Labour’s Lisa Nandy (left, energy) and Kerry McCarthy (environment) raised the issue after last Tuesday’s vote by the Second Delegated Legislative Committee on the Draft Onshore Hydraulic Fracturing (Protected Areas) Regulations.
They told the Energy Secretary, Amber Rudd, and the Environment Secretary Liz Truss, that Labour believed:
“Such important issues should be subject to a debate and a vote of the whole House.”
The regulations allow fracking at depths greater than 1,200m under National Parks, Areas of Outstanding Natural Beauty and World Heritage Sites. There is no protection in the regulations for fracking in Sites of Special Scientific Interest and there are currently no regulations to ban fracking from the surface of protected areas, despite a government promise.
The SNP MP, Callum McCaig, asked for a debate on the regulations but was turned down by the leader of the Commons, Chris Grayling.
Ms Nandy and Ms McCarthy said in their letter, published yesterday, they were disappointed that the government appeared to be against a debate.
“We absolutely believe these weakened regulations fail to provide critical environmental safeguards, which must be re-introduced before any further developments in fracking can take place. Nothing that was said in Committee has allayed our concerns.”
Under parliamentary etiquette, MPs have a chance to vote on, but not debate, the regulations when they are put before the House of Commons, provided enough shout ‘No’ at the right moment.
At the time of writing, the government had not put forward a motion to agree the regulations so there is no date for when they will come before MPs.

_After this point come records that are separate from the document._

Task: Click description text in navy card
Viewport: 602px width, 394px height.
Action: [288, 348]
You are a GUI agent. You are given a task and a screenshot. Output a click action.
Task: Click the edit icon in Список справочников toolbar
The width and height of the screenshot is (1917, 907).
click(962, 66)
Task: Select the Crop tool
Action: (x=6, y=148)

Ms Nandy and Ms McCarthy said:
“Could you confirm whether the government intends to press ahead and if so, can you confirm when you will be bringing forward the motion and the date of when a vote will take place on them?
“While we would be delighted if the government have had a change of heart, we are concerned that you are trying to push this through at short notice giving MPs and the public very little notice ahead of a deferred division or attempt through parliamentary procedural trickery to have a vote with less than a day’s notice.”